Tax on domestically produced crude oil presently is Rs 10,500 per tonne whereas export responsibility on diesel is Rs 10 a litre and that on ATF is Rs 5.
Sources mentioned ONGC believes that permitting free market pricing of oil and fuel will assist appeal to huge corporations with technical knowhow and monetary muscle tissue.
An ad-hoc tax provides to fiscal uncertainties for traders, they mentioned.
Following the same precept, the federal government must also permit corporations to find market value for pure fuel and tax solely positive aspects accruing over and above a minimal USD 10 per mmBtu threshold.
Whereas crude oil is priced at parity with worldwide charges, the federal government presently fixes the worth of pure fuel bi-annually primarily based on charges prevailing in gas-surplus nations just like the US and Russia. Even this fuel value fixation is now being reviewed with a view to deliver down the charges for customers.

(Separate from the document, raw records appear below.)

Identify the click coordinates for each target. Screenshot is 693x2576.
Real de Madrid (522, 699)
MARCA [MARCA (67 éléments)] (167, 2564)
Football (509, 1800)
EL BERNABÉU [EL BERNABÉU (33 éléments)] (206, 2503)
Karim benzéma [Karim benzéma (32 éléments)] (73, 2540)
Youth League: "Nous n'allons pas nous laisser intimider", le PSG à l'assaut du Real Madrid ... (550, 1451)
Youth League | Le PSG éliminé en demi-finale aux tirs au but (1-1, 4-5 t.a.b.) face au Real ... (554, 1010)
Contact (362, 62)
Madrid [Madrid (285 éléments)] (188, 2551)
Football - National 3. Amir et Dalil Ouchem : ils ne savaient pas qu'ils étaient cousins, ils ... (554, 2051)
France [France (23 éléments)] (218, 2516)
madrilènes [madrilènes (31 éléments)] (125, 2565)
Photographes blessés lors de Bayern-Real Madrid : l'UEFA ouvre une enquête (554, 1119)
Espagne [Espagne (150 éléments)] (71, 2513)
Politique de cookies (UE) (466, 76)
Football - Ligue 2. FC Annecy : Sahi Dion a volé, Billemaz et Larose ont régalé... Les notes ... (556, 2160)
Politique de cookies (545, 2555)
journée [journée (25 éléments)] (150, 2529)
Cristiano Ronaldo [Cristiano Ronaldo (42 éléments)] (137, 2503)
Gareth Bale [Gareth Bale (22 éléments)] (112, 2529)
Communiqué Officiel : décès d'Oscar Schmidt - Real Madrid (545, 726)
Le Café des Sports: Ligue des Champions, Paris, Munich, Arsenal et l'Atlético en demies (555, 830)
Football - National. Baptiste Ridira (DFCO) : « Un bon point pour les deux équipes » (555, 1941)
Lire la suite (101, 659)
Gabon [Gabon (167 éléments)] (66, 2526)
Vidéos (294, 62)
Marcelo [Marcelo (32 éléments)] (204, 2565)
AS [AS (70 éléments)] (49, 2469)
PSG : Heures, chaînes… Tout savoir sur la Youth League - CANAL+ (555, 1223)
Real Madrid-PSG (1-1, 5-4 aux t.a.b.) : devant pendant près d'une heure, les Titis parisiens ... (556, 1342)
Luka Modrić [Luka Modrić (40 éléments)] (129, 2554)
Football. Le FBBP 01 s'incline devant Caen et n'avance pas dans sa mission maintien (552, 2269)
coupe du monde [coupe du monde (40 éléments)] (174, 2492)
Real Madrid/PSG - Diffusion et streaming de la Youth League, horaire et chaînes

The price of producing fuel from deepsea and troublesome areas comparable to high-pressure, high-temperature fields may be very excessive and any try and artificially management charges would result in investments in such fields turning into economically unviable, they mentioned.
ONGC has informed the federal government that it not too long ago found a value of USD 22 per mmBtu that customers have been keen to pay for its coal-bed methane (CBM) fuel. The federal government may look to tax any value that accrues over and above USD 10, sources mentioned.
The federal government-dictated fuel value for ONGC’s legacy fields is USD 6.1 per mmBtu for the six-month interval ending September 30. The speed is near USD 10 per mmBtu for troublesome fields comparable to deepsea. These charges are anticipated to climb to over USD 9 per mmBtu and USD 12 respectively from October 1.